Archiving the “Jewish internet”: some opening questions

[Some words addressed to the fourth world Judaica Curators Conference, held on 4th May 2021 under the aegis of the National Library of Israel. My thanks are due to Raquel Ukeles, head of collections at the NLI, for the invitation.]

I’m not sure how generally familiar you are with Web archiving, but this year marks 25 years since the generally accepted beginning of systematic archiving of the Web on a large scale. And so, there is now a substantial literature on the subject, from the practicalities of the process to the growing and remarkably diverse uses to which archived Web materials are now being put by researchers. Some suggested ways into this reading are on the slide. [Links are given at the end of this post.]
Some selected reading on the subject under discussion, also listed at the end of the post.
What I can most usefully do to set up our discussion today is to raise some initial broad questions as to what a collaborative archiving project for the “Jewish internet” might look like: to, if you like, set up the sheets on the flipchart into which this group may start to add some thoughts.

There are here a set of four basic questions, which are interdependent in several ways. In one sense, the easiest of these is the question of how. Web archiving is a process which tends to cross the departmental divisions in most libraries and archives: it requires curatorial expertise in the selection of material; technical expertise (and also curatorial skills of a particular kind) in managing the harvesting of the materials and maintaining quality; further (and different) technical skills are needed in managing storage, preservation and access; and different skills again in orientating and engaging end users. But within the small but worldwide (and well-integrated) community of people in this space, this set of skills and technologies are well understood and documented. So, though I’ve listed this question first, it is (I suggest) the one that needs answering last.

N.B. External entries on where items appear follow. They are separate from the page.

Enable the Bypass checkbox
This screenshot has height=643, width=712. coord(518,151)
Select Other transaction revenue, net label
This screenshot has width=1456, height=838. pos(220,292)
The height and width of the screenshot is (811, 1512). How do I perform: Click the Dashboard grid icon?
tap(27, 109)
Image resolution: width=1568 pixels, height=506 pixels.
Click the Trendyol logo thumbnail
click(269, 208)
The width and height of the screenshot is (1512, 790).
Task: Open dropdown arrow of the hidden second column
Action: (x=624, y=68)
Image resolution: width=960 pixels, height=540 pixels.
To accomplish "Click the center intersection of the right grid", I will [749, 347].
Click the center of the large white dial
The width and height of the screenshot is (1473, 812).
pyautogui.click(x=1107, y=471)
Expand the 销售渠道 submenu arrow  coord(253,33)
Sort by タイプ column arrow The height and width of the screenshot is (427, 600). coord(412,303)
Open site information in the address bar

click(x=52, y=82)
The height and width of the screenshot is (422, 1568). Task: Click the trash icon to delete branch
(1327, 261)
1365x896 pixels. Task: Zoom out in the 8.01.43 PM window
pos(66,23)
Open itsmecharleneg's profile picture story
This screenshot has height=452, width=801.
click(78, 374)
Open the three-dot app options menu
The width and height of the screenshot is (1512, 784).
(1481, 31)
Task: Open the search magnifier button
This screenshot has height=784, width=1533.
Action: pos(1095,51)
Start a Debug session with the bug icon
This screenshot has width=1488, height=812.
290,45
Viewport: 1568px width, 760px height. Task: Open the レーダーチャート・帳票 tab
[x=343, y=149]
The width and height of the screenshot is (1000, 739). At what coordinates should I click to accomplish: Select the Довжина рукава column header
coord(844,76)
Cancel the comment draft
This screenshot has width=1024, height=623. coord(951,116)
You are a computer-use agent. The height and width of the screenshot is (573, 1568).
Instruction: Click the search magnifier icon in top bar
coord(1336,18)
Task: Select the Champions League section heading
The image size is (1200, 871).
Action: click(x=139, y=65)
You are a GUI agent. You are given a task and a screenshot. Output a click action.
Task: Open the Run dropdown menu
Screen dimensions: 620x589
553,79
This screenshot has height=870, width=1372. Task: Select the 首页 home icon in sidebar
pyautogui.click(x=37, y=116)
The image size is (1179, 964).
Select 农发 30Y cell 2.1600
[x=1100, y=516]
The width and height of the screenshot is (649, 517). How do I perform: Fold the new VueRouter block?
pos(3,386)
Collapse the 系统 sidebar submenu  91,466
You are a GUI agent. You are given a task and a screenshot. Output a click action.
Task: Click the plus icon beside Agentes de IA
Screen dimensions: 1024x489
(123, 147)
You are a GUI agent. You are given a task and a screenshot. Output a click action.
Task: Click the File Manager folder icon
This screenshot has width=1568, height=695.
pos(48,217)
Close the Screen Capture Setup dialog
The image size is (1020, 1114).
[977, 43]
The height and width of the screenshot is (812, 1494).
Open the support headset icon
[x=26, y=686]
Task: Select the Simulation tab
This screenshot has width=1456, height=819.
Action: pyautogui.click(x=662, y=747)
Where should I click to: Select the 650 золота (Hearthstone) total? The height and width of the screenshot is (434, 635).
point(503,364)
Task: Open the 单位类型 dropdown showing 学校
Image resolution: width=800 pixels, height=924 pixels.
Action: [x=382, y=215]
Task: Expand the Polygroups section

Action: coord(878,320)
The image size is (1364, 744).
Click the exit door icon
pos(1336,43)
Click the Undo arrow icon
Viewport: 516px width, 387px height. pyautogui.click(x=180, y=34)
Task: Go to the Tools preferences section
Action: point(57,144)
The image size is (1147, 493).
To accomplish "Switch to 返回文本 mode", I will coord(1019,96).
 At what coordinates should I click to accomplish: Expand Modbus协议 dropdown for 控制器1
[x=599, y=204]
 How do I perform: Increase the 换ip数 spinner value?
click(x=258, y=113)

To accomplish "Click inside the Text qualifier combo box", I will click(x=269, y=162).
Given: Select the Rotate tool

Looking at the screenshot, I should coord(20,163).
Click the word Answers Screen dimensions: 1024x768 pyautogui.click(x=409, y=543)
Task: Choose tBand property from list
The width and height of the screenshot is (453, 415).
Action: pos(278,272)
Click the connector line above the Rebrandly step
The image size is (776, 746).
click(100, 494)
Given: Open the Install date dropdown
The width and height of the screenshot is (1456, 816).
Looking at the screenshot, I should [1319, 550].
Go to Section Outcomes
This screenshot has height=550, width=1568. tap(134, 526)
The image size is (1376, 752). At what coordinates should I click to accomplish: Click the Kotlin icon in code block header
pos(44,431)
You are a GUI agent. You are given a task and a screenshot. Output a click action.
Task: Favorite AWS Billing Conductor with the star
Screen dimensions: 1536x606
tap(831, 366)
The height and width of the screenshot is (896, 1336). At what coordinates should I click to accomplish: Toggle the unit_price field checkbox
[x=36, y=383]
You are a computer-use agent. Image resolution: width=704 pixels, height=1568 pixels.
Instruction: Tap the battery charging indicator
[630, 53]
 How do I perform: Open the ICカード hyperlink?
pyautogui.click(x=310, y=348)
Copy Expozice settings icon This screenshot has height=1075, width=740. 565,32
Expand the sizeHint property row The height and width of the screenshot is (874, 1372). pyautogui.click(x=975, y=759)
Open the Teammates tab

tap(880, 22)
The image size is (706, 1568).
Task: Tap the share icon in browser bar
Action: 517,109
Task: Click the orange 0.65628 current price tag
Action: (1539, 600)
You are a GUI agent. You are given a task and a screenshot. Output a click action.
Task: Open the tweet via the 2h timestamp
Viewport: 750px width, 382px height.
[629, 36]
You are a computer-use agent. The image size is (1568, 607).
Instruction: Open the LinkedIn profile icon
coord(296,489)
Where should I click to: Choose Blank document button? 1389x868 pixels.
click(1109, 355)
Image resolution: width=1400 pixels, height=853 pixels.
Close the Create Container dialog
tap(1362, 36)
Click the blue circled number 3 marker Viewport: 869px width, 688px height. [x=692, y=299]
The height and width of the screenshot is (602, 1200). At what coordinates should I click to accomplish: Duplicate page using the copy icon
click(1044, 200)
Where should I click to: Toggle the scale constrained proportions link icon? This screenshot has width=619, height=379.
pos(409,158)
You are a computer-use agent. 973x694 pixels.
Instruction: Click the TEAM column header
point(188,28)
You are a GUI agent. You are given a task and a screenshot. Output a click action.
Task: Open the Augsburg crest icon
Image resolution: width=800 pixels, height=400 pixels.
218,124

The question also arises of which institutions should be involved, and how any collaborative project should be configured. Several models are possible:
(i) first of these might be a situation where several institutions agree to parcel out sections of the Jewish internet, and each works largely independently to archive that material in line with their existing collection remits and resources;
(ii) second might be a rather tighter model, in which institutions collaborate directly in the selection of material to archive, but delegating the harvesting, description, preservation and access to a single institution. And that institution might be one of the curating institutions, or (alternatively) an outsourcing partner.

To give some examples, in the UK, the responsibility for web archiving under non-print legal deposit is shared between six institutions, one of which (the British Library) deals with much of the process. Also in the UK Web Archive is the Quaker collection, the content of which was selected by a specialist library but collected again by the British Library. Globally, several libraries have collaborated (through the International Internet Preservation Consortium) on collections on the Olympics Games and most recently Covid-19, delivered via the Internet Archive’s Archive-It service. Within either of these models, there is arguably much to be gained from direct engagement with faith communities themselves, both to build consent to archiving, to guide selection, and to bring forward users and advocates for the final archive.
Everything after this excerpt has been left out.